Provided records:
⟨

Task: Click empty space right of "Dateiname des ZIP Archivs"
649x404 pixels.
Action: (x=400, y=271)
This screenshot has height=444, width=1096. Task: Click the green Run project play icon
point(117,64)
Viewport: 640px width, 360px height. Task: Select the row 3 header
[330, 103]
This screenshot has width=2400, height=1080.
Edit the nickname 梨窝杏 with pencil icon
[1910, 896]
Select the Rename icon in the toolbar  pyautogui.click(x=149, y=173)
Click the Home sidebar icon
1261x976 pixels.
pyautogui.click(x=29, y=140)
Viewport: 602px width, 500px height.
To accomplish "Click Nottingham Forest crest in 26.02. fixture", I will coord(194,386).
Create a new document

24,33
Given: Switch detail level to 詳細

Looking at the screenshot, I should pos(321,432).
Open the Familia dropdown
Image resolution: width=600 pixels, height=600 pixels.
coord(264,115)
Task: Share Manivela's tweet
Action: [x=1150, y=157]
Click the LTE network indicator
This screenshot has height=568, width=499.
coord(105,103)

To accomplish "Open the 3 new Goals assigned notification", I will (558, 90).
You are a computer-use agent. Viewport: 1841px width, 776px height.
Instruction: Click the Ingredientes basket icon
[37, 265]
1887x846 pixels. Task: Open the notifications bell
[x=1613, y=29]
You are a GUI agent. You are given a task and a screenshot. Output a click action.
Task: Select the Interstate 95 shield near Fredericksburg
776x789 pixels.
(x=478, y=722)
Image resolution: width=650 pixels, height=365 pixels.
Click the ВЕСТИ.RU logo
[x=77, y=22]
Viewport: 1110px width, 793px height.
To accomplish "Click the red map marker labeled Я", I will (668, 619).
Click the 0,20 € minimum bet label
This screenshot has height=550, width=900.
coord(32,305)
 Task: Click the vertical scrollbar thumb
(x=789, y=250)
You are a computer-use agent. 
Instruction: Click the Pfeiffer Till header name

⟩

Task prompt: Starting at the line with "Click the ВЕСТИ.RU logo", copy each line through the end of the data, both ends included, and give nothing else.

Task solution:
Click the ВЕСТИ.RU logo
[x=77, y=22]
Viewport: 1110px width, 793px height.
To accomplish "Click the red map marker labeled Я", I will (668, 619).
Click the 0,20 € minimum bet label
This screenshot has height=550, width=900.
coord(32,305)
 Task: Click the vertical scrollbar thumb
(x=789, y=250)
You are a computer-use agent. 
Instruction: Click the Pfeiffer Till header name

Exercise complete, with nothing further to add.